YOUR GOAL: Recast the lines of the material below, from the line containing "Tap the battery charging indicator" up to and including the line containing "click(x=39, y=276)", as a JSON list of strings with one string per line, omitting blank lines.

(Extracted data entries)
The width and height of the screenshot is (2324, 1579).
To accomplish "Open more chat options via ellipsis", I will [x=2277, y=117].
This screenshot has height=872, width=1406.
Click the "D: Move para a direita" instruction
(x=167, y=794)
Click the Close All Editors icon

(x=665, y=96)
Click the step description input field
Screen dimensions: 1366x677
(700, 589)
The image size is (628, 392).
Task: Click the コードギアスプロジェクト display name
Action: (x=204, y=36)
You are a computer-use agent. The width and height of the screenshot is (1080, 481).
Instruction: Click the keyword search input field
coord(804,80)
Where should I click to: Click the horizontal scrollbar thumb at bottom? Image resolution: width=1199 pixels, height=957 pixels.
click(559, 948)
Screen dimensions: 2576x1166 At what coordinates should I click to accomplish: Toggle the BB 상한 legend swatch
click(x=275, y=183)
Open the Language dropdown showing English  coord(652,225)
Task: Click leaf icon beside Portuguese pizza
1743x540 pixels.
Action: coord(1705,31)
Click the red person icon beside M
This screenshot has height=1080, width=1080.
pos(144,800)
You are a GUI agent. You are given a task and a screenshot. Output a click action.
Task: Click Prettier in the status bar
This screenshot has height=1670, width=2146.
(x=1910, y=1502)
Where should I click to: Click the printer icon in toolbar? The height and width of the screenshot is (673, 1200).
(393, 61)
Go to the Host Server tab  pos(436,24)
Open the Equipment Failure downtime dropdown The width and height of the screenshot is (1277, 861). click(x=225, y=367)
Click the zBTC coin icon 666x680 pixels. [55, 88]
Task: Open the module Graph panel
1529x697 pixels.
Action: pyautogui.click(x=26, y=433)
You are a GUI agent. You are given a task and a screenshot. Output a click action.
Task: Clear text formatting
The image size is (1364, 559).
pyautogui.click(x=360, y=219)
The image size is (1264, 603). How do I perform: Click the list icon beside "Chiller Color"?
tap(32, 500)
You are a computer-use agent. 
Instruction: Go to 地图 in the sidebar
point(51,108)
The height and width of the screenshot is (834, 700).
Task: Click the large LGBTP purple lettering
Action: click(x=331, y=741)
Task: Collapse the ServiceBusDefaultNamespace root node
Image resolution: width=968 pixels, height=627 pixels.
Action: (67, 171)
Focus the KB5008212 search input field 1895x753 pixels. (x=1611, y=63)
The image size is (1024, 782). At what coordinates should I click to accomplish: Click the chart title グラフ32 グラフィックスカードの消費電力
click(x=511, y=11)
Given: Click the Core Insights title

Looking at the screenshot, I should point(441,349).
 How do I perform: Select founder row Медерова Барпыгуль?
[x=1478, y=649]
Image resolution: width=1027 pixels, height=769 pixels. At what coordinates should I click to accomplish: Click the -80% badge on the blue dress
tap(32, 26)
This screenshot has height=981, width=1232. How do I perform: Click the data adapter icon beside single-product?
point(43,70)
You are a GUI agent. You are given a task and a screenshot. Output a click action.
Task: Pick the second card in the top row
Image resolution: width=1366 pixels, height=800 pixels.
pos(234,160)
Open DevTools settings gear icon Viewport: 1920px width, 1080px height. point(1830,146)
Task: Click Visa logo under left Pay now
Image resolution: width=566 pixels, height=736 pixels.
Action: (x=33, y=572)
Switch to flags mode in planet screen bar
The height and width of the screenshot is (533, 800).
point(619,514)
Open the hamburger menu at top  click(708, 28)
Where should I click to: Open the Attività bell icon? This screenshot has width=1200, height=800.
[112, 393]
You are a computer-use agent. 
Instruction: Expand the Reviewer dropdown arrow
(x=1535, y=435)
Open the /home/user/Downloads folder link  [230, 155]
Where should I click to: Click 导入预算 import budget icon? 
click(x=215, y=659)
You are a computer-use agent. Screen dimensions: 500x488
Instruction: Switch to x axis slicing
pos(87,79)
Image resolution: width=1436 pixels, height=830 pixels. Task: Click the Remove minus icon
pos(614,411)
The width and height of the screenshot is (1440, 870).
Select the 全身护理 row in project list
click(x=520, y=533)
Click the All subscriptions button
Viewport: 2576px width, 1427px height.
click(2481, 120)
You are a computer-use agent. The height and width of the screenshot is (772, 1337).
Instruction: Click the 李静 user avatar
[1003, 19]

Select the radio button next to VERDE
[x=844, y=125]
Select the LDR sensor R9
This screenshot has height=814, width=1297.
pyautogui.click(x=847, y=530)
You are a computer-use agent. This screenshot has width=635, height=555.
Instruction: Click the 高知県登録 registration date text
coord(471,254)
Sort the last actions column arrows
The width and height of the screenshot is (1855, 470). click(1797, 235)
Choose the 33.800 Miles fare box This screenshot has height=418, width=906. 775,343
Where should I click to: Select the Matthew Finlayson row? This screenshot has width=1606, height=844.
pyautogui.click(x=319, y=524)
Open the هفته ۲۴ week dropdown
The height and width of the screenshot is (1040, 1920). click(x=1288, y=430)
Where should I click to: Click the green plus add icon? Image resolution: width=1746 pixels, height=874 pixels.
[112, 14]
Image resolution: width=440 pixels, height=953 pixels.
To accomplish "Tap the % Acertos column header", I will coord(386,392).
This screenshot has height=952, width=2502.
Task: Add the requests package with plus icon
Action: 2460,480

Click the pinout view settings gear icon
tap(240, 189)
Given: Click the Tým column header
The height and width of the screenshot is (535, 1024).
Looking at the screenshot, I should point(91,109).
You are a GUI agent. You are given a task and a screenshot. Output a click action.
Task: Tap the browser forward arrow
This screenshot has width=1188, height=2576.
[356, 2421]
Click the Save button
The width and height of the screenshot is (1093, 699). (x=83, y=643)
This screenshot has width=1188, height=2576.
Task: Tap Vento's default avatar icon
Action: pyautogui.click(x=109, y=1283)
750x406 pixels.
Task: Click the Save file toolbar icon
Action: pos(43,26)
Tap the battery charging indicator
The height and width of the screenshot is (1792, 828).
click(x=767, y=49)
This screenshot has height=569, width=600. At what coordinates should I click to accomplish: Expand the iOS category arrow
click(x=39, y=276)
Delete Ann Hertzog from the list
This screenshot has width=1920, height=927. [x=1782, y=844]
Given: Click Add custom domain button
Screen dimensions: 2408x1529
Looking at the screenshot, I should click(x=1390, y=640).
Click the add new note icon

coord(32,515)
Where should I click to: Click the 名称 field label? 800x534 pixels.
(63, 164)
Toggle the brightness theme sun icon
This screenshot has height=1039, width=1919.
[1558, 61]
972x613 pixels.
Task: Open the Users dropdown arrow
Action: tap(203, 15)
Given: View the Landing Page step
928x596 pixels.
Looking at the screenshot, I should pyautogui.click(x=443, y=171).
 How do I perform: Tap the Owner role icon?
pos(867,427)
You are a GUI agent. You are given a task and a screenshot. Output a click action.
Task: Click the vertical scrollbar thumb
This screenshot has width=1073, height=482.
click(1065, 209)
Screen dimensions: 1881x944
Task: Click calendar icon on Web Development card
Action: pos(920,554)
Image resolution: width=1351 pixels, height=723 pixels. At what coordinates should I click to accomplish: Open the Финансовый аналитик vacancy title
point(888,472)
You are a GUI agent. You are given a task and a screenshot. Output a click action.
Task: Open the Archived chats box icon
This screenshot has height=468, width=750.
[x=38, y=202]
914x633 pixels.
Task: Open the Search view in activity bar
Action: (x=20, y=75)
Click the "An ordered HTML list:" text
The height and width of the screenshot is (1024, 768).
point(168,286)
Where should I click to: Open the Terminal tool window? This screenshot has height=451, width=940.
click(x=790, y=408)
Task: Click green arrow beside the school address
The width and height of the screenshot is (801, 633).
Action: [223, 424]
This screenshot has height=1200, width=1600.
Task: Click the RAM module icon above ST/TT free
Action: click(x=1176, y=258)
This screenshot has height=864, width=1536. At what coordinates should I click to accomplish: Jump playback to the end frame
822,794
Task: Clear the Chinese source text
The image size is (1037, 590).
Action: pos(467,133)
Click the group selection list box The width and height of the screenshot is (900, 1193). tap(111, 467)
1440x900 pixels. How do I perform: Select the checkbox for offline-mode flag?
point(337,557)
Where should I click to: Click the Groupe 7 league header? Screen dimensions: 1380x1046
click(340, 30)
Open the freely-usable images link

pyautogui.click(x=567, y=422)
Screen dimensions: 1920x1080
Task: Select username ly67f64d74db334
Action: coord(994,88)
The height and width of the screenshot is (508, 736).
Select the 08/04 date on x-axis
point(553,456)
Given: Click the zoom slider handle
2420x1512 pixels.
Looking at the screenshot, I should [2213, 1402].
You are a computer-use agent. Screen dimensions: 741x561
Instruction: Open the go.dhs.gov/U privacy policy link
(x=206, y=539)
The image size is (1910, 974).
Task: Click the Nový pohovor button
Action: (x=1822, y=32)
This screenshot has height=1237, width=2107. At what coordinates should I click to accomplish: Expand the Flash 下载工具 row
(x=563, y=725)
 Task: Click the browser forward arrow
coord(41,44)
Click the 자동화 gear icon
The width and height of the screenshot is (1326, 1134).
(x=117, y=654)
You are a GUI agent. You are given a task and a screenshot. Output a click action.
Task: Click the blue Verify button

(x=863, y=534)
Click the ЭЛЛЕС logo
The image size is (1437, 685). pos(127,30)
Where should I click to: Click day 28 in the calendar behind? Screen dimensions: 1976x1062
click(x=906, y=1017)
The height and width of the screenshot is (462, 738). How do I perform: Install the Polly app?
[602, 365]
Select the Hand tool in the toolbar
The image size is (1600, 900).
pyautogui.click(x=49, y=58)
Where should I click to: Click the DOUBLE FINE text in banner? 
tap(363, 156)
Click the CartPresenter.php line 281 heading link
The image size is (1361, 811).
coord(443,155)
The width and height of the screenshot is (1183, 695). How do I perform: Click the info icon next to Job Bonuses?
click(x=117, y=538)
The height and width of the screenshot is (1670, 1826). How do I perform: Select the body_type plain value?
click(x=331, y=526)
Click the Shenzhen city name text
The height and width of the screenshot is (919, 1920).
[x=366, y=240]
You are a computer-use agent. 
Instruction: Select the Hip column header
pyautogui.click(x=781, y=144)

COMPLETED TASK:
[
  "Tap the battery charging indicator",
  "The height and width of the screenshot is (1792, 828).",
  "click(x=767, y=49)",
  "This screenshot has height=569, width=600. At what coordinates should I click to accomplish: Expand the iOS category arrow",
  "click(x=39, y=276)"
]